After a while her eyes closed. The glass was almost empty.
He looked into the valide’s face, noting the veins in her eyelids and the translucency of her skin. Bending very close, he caught a faint sigh from her lips.
“I am going to fetch the doctor.” He went out into the courtyard. In the eunuch’s room he scribbled a note for the doctor, advising him to come with all possible speed, and handed it to a halberdier.
“Not Inalcik,” he added. Inalcik was young, courteous, and French-trained ; he was always consulted by the ladies of Besiktas. “You must ask for Sabbatai Sevi. Do you understand? The old Jew.”
“Sevi the Jew.” The halberdier bowed.
But it was young Inalcik who came, smooth and serious in a black frock coat, stepping very precisely over the old stones of the courtyard with his bag in his hand.
He went into the valide’s chamber and remained there for twenty minutes, listening to her chest through a stethoscope, examining her eyelids, writing notes in a yellow book with a fountain pen.
When he emerged he looked solemn.

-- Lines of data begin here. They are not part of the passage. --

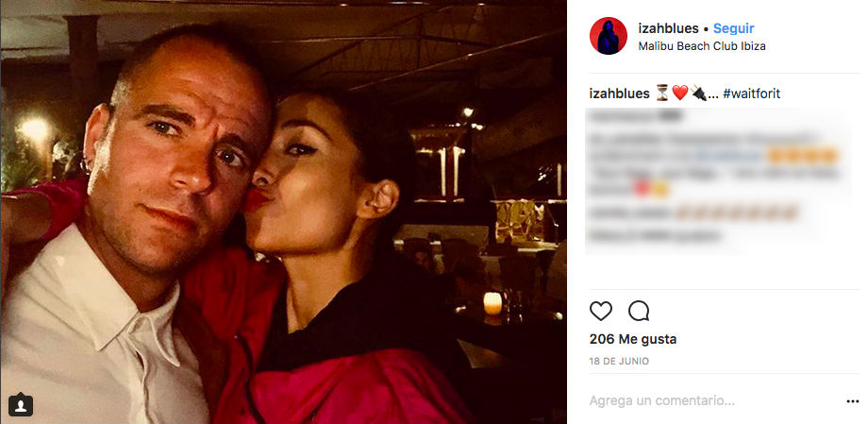Open the three-dot more options menu
The width and height of the screenshot is (868, 424).
coord(853,401)
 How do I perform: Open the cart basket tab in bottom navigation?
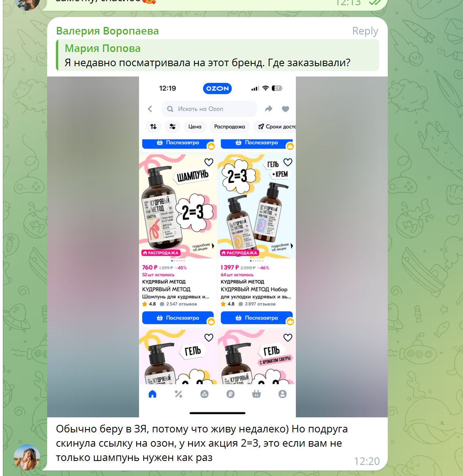(x=257, y=394)
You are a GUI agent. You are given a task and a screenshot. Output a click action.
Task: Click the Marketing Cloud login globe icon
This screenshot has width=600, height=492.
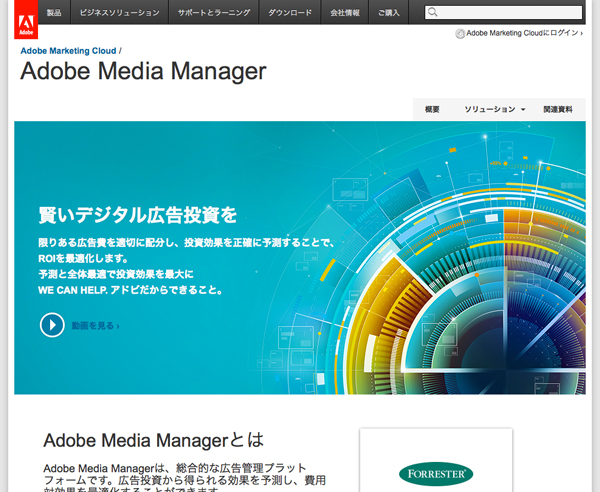(460, 33)
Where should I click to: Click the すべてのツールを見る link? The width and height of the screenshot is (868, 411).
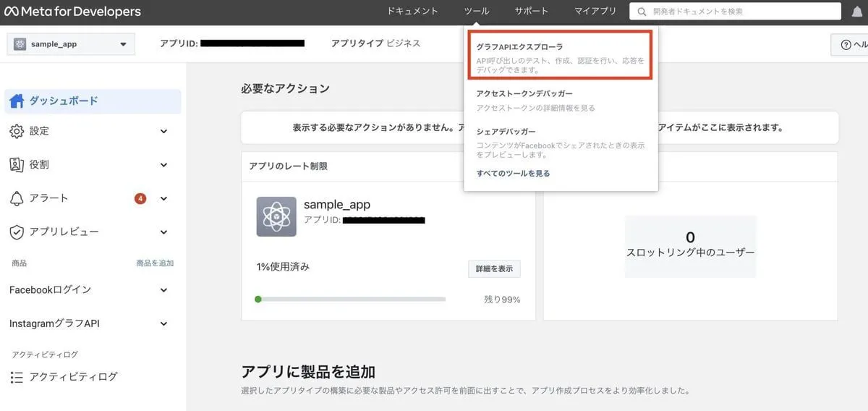pos(513,174)
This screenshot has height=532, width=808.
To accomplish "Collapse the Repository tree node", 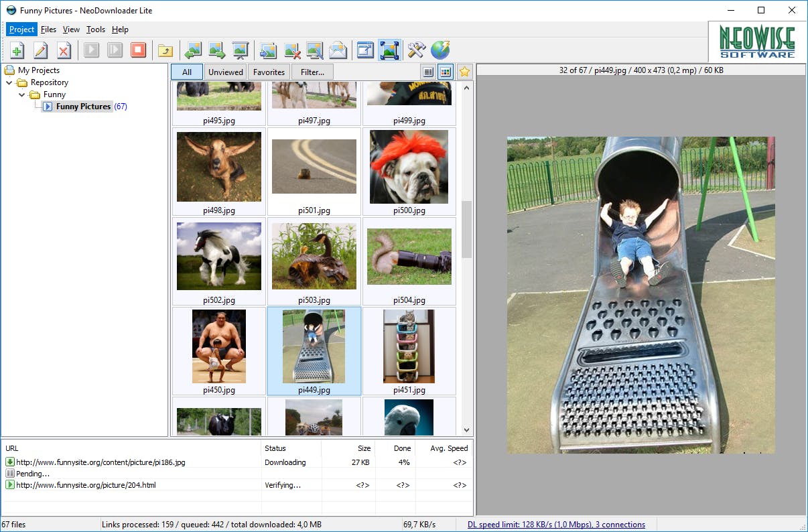I will tap(9, 82).
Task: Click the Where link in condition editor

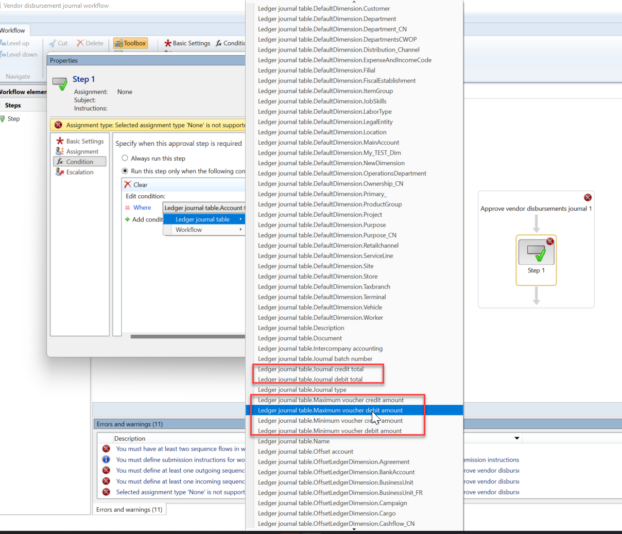Action: pos(142,207)
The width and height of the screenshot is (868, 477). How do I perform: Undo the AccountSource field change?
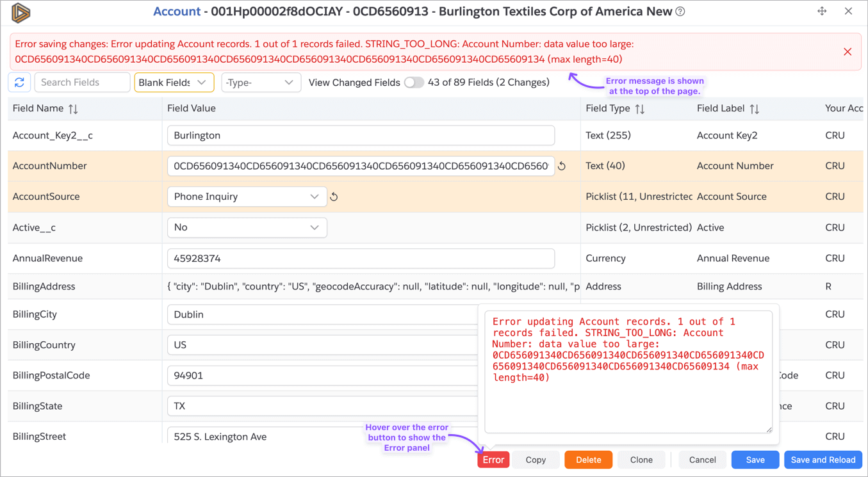334,197
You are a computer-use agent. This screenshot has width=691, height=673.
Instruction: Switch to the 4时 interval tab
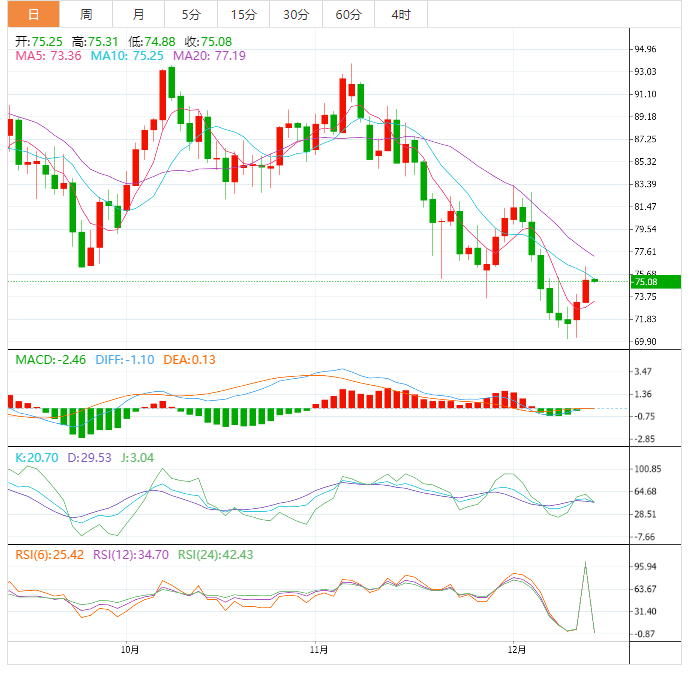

They met Sevi at the gate to the harem. He wore a long coat, edged with velvet, and a blue skullcap. Dr. Inalcik looked surprised, and amused.
“A second opinion, Dr. Sevi. I approve, heartily.” His eyes twinkled as he outlined his own diagnosis to the Jew, who stooped to listen. “I hope you will be able to do more than I have achieved,” he added.
Sevi opened his hands. “I am very old, doctor. So is the lady.”
As Yashim led him to the valide’s room, Sevi stayed him with his hand. “The mind?”
“Wandering,” Yashim explained. “It has been like this for—” He screwed up his eyes, casting back. “A month, maybe more. Now, I think, she spends more time at home—her childhood home.”
Sevi nodded. “Perhaps she had a very happy childhood. Can she walk?”
“I haven’t seen her walk in weeks.”
“Then why not a visit to her childhood home? It’s easier on the feet.”
He came without a bag, or instruments of any kind. He knelt by the divan and took the valide’s hand in his own. After a while he peered more closely at her fingers.
Yashim felt a twinge of doubt. In Sevi’s day, the doctor often examined a woman through a curtain. Childbirth, disease, all manner of conditions had to be treated by the doctor without actually touching, or even inspecting, the woman’s body; it was the tradition, it maintained propriety.
“Modern medicine,” Inalcik had remarked, as he clipped open his bag and retrieved his stethoscope, “goes rather deeper to the sources and the causes of discomfort and illness.”
The old Jew remained on his knees for some time, watching the valide’s face, absently rubbing her hand in his.
He seemed to have gone into some sort of dream. Yashim gave a discreet cough and the old man sighed.
He unfolded slowly, and stood up.
“Poison?” Yashim asked.
Sabbatai Sevi looked at him sadly. “Poison? No. The valide sultan,” he added gravely, “is extremely thirsty.”